A portknock daemon on the firewall machine listens for packets on certain ports (either via the firewall log or by packet capture). The client user would carry an extra utility, which could be as simple as netcat or a modified ping program or as complicated as a full hash-generator, and use that before they attempted to connect to the machine in the usual way.
Most
portknocks are stateful systems in that if the first part of the “knock” has been received successfully, an incorrect second part would not allow the remote user to continue and, indeed, would give the remote user no clue as to how far through the sequence they failed. Usually the only indication of failure is that, at the end of the knock sequence, the port expected to be open is not opened. No packets are sent to the remote user at any time.

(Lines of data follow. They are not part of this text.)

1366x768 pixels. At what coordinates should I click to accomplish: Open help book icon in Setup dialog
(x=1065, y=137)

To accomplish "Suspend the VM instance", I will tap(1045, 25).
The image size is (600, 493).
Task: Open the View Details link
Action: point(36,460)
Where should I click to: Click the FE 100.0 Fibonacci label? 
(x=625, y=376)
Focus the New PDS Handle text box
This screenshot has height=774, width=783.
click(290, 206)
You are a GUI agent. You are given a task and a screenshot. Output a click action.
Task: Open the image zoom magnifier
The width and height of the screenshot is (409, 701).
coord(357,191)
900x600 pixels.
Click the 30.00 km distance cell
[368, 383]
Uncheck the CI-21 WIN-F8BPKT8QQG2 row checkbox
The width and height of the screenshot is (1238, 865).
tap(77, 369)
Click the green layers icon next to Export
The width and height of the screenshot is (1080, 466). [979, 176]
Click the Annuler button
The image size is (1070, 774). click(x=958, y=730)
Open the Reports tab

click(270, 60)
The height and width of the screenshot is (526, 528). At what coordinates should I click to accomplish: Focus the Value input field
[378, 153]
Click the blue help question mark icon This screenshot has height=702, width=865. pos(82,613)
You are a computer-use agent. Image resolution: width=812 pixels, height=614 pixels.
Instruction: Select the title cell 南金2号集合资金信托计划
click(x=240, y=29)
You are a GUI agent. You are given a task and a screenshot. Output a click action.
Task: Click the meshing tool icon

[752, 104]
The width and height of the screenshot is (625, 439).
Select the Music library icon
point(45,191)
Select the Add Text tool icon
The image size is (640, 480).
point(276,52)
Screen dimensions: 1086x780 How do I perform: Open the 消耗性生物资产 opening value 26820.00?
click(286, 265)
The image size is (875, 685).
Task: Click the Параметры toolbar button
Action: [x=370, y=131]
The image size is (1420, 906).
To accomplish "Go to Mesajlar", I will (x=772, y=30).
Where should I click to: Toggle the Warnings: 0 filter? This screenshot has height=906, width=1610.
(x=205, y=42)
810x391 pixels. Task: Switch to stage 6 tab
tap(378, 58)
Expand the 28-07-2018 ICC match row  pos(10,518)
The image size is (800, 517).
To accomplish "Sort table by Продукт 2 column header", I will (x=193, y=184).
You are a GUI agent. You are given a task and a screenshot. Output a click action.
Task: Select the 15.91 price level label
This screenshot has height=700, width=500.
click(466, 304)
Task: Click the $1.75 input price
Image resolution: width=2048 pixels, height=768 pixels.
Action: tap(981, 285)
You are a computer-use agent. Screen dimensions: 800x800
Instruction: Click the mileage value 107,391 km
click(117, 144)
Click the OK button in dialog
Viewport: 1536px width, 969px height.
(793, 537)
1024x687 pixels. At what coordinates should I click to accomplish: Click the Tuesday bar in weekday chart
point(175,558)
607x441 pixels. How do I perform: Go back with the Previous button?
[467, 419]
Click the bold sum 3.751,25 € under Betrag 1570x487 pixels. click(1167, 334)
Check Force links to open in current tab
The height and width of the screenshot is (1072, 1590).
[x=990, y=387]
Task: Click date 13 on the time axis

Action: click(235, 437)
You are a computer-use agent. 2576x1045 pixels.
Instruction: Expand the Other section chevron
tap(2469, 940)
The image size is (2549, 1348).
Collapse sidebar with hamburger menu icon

While this technique for securing access to remote network daemons has not been widely adopted by the security community, it has been integrated in newer rootkits.
Benefits of port knocking
Consider that, if an external attacker did not know the port knock sequence, even the simplest of sequences would require a massive brute force effort in order to be discovered. A three-knock simple TCP sequence (e. g. port 1000, 2000, 3000) would require an attacker without prior knowledge of the sequence to test every combination of three ports in the range 1-65535, and then to scan each port in between to see if anything had opened. As a stateful system, the port would not open until after the correct three-digit sequence had been received in order, without other packets in between.
That equates to a maximum of 655363 packets in order to obtain and detect a single successful opening, in the worst case scenario. That’s 281,474,976,710,656 or over 281 trillion packets. On average, an attempt would take approximately 9.2 quintillion packets to successfully open a single, simple three-port TCP-only knock by brute force.